Our
Research
Research at the Rabadan Lab
Our main scientific interests lie in modeling and understanding the dynamics of biological systems through the lens of genomics. We are a very interdisciplinary team of mathematicians, physicists, engineers, biologists, and medical doctors with a common goal of solving pressing medical problems. We are currently focusing our work on:
Cancer. Genomic technologies provide an extraordinary opportunity to identify mutations that contribute to the development of tumors. We are mapping the evolution of cancers and uncovering the mechanisms of response or lack of response to multiple therapies. We work with clinicians and experimentalists all around the world.

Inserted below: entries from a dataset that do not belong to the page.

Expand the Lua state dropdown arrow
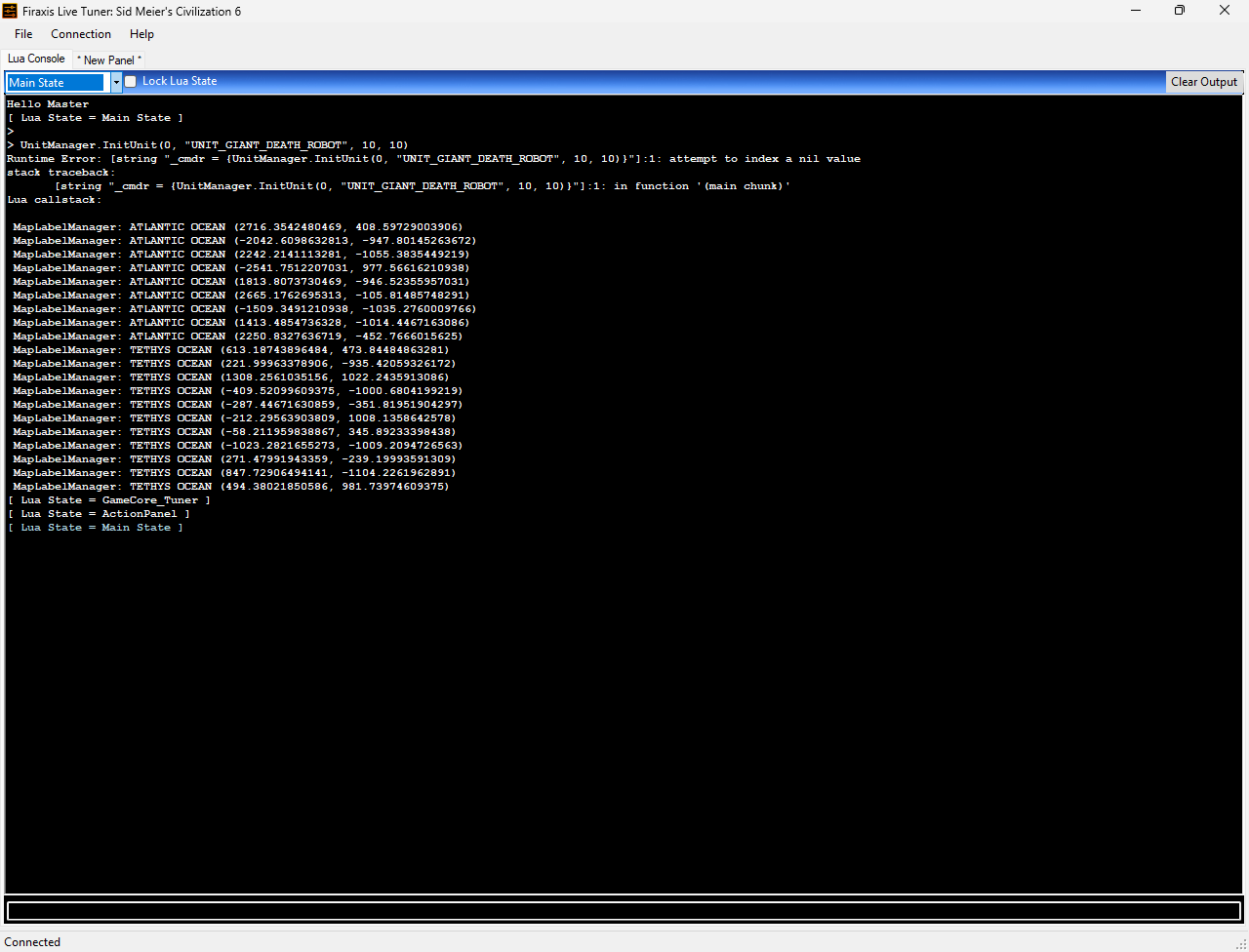Screen dimensions: 1249x952 coord(116,83)
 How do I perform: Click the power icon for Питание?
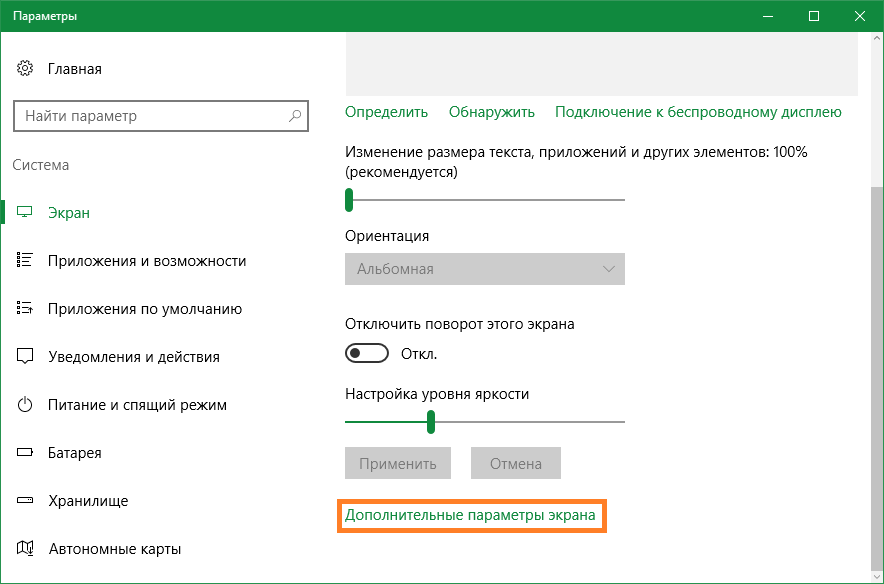pos(26,405)
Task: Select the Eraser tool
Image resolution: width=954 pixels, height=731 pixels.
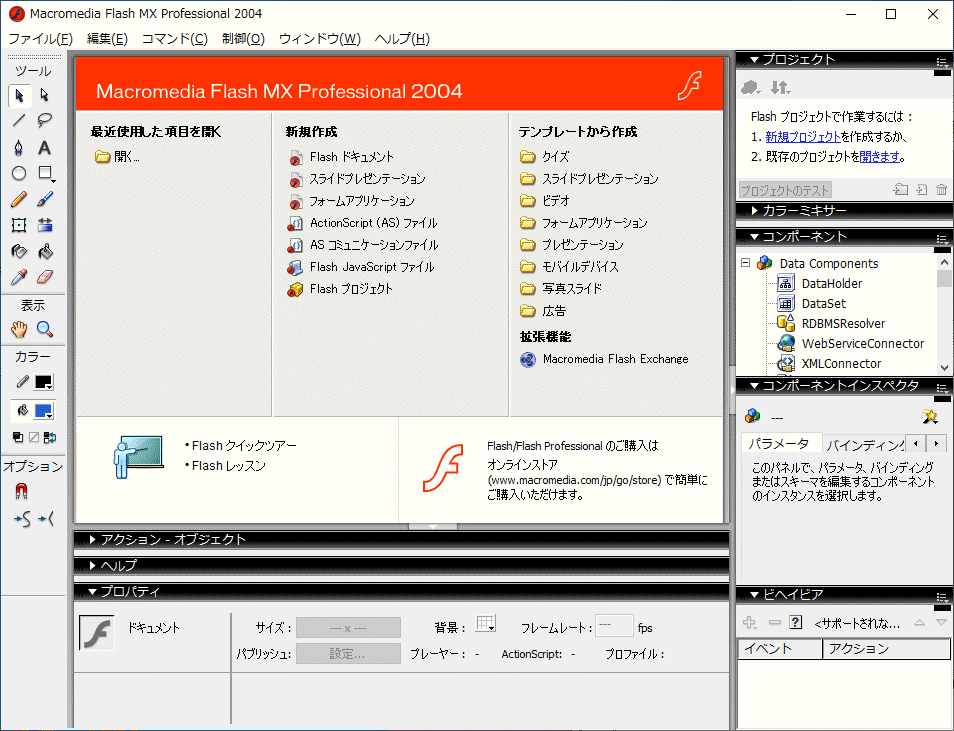Action: [x=45, y=278]
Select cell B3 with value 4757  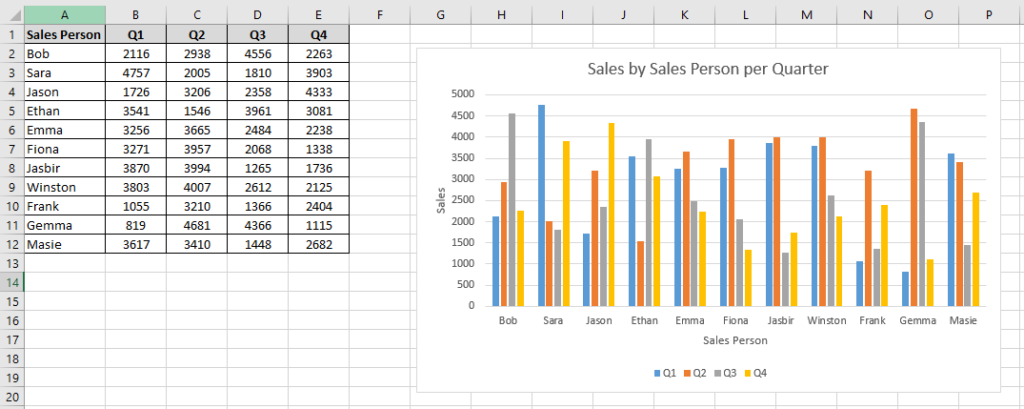tap(136, 73)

Infectious diseases. Evolution is a dynamic process that shapes genomes. Our team at Columbia is developing algorithms to analyze genomic data, with a view to understanding the molecular biology, population genetics, phylogeny, and epidemiology of viruses. We are interested in the emergence of infectious diseases, pandemics and uncovering the mechanisms of adaptation of viruses to humans.
Electronic Health Records. Clinical databases constitute a rich and complex source of raw data. We are using the power of statistics and computers to tease out important clinical patterns in these diverse, important datasets. Combining molecular and clinical data illuminates some of the mechanisms underlying complex diseases.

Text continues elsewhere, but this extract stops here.